§ Extracted data
——
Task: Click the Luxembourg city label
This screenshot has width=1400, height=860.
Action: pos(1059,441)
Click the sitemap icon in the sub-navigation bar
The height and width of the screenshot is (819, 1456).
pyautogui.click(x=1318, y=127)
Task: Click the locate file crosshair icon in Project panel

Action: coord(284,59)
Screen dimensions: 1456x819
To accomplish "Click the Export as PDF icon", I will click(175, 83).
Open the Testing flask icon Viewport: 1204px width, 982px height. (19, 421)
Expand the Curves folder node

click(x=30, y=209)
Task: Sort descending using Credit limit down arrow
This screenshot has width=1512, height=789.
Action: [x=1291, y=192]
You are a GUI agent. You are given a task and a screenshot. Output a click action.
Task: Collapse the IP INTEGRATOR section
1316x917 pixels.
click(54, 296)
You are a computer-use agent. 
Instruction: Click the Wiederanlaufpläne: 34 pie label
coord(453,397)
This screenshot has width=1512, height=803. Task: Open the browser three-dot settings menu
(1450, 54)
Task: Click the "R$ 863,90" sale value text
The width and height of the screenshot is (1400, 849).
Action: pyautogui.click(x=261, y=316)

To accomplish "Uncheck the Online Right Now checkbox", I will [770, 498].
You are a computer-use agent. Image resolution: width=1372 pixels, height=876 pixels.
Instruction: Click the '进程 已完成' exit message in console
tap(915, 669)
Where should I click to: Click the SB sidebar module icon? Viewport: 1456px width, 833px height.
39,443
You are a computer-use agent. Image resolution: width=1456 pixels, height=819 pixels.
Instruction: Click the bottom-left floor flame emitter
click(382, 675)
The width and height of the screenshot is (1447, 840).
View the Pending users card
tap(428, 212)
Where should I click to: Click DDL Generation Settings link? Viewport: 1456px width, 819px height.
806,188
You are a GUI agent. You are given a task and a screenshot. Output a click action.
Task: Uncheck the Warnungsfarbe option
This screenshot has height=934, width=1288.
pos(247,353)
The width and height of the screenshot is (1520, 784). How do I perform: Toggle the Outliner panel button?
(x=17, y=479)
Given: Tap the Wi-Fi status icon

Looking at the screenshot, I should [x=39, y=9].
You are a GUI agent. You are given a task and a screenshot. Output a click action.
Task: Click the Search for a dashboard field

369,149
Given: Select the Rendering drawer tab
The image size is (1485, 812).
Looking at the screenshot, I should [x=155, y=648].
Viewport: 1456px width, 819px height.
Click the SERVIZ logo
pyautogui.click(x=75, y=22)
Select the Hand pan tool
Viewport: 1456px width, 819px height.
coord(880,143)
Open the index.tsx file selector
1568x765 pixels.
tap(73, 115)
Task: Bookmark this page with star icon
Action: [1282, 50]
——
The lines from the start of the entries above through the line containing "The width and height of the screenshot is (1447, 840)." are the ones to return, please; copy them exactly and include both ends.

§ Answer
Task: Click the Luxembourg city label
This screenshot has width=1400, height=860.
Action: pos(1059,441)
Click the sitemap icon in the sub-navigation bar
The height and width of the screenshot is (819, 1456).
pyautogui.click(x=1318, y=127)
Task: Click the locate file crosshair icon in Project panel

Action: coord(284,59)
Screen dimensions: 1456x819
To accomplish "Click the Export as PDF icon", I will click(175, 83).
Open the Testing flask icon Viewport: 1204px width, 982px height. (19, 421)
Expand the Curves folder node

click(x=30, y=209)
Task: Sort descending using Credit limit down arrow
This screenshot has width=1512, height=789.
Action: [x=1291, y=192]
You are a GUI agent. You are given a task and a screenshot. Output a click action.
Task: Collapse the IP INTEGRATOR section
1316x917 pixels.
click(54, 296)
You are a computer-use agent. 
Instruction: Click the Wiederanlaufpläne: 34 pie label
coord(453,397)
This screenshot has width=1512, height=803. Task: Open the browser three-dot settings menu
(1450, 54)
Task: Click the "R$ 863,90" sale value text
The width and height of the screenshot is (1400, 849).
Action: pyautogui.click(x=261, y=316)

To accomplish "Uncheck the Online Right Now checkbox", I will [770, 498].
You are a computer-use agent. Image resolution: width=1372 pixels, height=876 pixels.
Instruction: Click the '进程 已完成' exit message in console
tap(915, 669)
Where should I click to: Click the SB sidebar module icon? Viewport: 1456px width, 833px height.
39,443
You are a computer-use agent. Image resolution: width=1456 pixels, height=819 pixels.
Instruction: Click the bottom-left floor flame emitter
click(382, 675)
The width and height of the screenshot is (1447, 840).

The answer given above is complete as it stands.